EAST GRINSTEAD ONLINE’s editor, Geraldine Durrant interviewed Terry Pratchett a number of years ago. Here is that interview in tribute to the great man.
Terry Pratchett’s Discworld fantasies have achieved international cult status but literary critics loathe his routine monopoly of the bestsellers’ list.
Geraldine Durrant reports
“Relax?” mused Terry Pratchett. “I’m sure I did that once in the summer of 1991. I was listening to music at the time, and I sort of drifted off for about 45 minutes
“It was very pleasant, as I recall, but I haven’t had time to repeat the experiment.”
These days being Terry Pratchett is a full-time job.
It’s ten years, and 15 books, since Pratchett created Discworld, his fantasy planet where mystery, magic and metaphor jostle in rib-tickling juxtaposition.

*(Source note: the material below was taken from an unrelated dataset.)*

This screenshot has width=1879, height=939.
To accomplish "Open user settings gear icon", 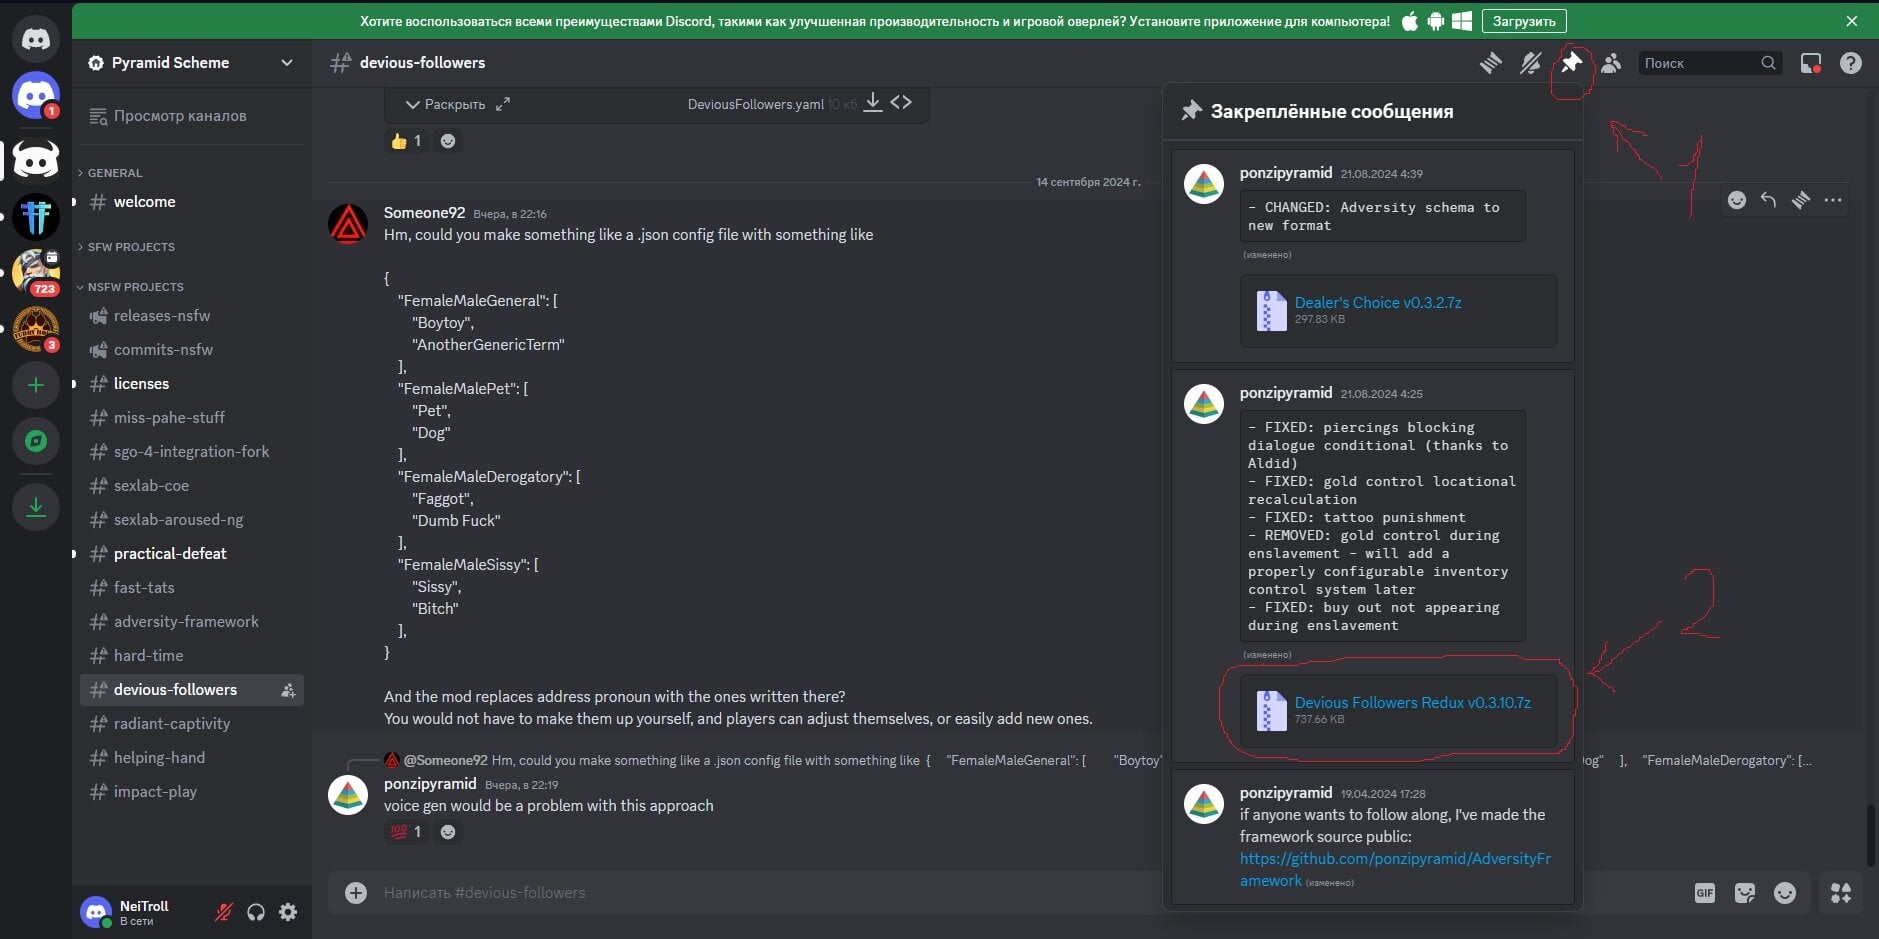I will tap(288, 912).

The literary establishment has been somewhat sniffy about his success but Pratchett is philosophical about their attitude.

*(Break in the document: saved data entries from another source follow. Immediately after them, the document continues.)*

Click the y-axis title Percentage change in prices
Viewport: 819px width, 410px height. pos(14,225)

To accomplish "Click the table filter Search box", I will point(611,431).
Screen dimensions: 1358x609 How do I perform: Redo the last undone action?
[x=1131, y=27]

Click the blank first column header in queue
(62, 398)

But then with four million books sold, a world-wide electronic fan club and each new book at the Number One spot before you can whisper “Wizard”, he can afford to be.
“There is a difference between people who enjoy my books, and people who Appreciate Literature,” Pratchett observed drily. “And the sort of people who read Discworld tend to describe it as `dead good’ or `brill’.”
Certainly Pratchett’s original following was among younger readers, often those, teachers told him, who “didn’t read”.
“I wish that sounded more like a compliment,” he opined wistfully.
But in the past five years he has become the cult hero of the university set – and their mothers. “At least half my readers are now women of a certain age who have been introduced to Discworld by their offspring,” he admitted. “And an awful lot of pensioners write to me too.
“I think it’s because we go through life like gob-stoppers going backwards.
“Each year adds another layer of meaning to our lives, and we see things in a slightly different way. “My books appeal to a certain type of mind, and age has very little to do with it.”
He’s right. His best-selling children’s series Truckers, which was televised 18 months ago, also shot to the top of the adult best-seller list. But the man who treats his routine success as a piece of harmlessly enjoyable fun, is at a loss to account for his almost universal appeal.
“Never ask the man on the high wire how he does it,” he says.
And he’s popular all over in Europe too, despite the intrinsic difficulties of translating his quirky punning style, littered with freshly-minted words like “neurovore” (one who lives on his nerves) and “autocondimentor” (someone who automatically salts his food without first tasting it).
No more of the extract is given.